Nine years later the fans of the late Cuban dictator are out trying to
defend his legacy and repeating the lies to maintain him in a positive light in Leftist circles.
These apologists of the dictator are silent on the role played by the United States government and The New York Times in undermining Fulgencio Batista's rule and helping to bring Fidel Castro to power.
IN TODAY’S MIAMI HERALD: When Cuban leader Fidel Castro died, exiles flooded Miami’s streets, unloading complicated emotions at the news that the man responsible for the upheaval of their lives was gone. 🧵 pic.twitter.com/cMls3NPcUP
On this ninth anniversary of the tyrant's death it is a good time to remember some of his more memorable statements.
Relationship with the truth
Fidel Castro in the 1950s repeatedly claimed that
he was not a communist because he knew that advocating a communist revolution would
lead Cubans to abandon him.

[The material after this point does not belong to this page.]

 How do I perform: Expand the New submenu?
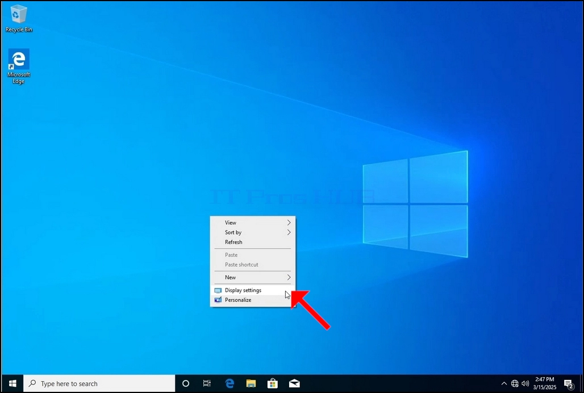(253, 277)
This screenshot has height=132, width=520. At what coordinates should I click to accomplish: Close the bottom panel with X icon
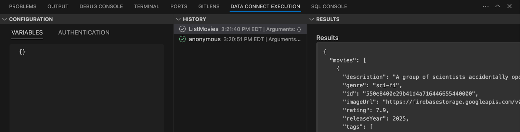tap(509, 6)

On December 2, 1961 he explained his reasoning.
"If we had paused to tell the people that we were Marxist-Leninists
while we were on Pico Turquino and not yet strong, it is possible that
we would never have been able to descend to the plains."
On March 26, 1964, after announcing that he had always been a Marxist Leninist, Castro explained:
"I conceive the
truth in terms of a just and noble end, and that is when the truth is
truly true. If it does not serve a just, noble and positive end, truth,
as an abstract entity, philosophical category, in my opinion, does not
exist."
Jose Ignacio Rasco,
who knew Fidel Castro from school and afterwards concluded that the
Cuban revolutionary had been a committed communist by 1950.
Denied universality of human rights
Fidel Castro in the above interview in Havana in 1986 divided freedoms
i.e. rights as one set being revolutionary liberties and another being
bourgeois liberties and claiming that there are two different concepts
of liberty he is rejecting the Latin American tradition which was best
expounded in the Universal Declaration of Human Rights that there are
basic human rights that are universal and not separated by
political/ideological or as in the Islamic claim by religious
differences but are the same for everyone.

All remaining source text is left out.